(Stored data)
^^^^^^^^^^^^^^^^

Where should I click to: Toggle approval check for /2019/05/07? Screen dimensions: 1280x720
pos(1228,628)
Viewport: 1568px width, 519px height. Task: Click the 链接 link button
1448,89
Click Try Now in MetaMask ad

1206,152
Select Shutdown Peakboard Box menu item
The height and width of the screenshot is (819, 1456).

^^^^^^^^^^^^^^^^

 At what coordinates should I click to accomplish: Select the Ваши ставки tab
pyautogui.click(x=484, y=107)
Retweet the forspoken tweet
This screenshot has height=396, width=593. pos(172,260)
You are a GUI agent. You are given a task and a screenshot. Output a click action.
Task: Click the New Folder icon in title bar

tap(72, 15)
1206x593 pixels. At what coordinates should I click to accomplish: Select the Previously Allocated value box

^^^^^^^^^^^^^^^^

● **Problem requirements**
Which lines above run from the one containing "Where should I" to the one containing "The height and"? Give them again exactly, both ends included.

● **Response to this exercise**
Where should I click to: Toggle approval check for /2019/05/07? Screen dimensions: 1280x720
pos(1228,628)
Viewport: 1568px width, 519px height. Task: Click the 链接 link button
1448,89
Click Try Now in MetaMask ad

1206,152
Select Shutdown Peakboard Box menu item
The height and width of the screenshot is (819, 1456).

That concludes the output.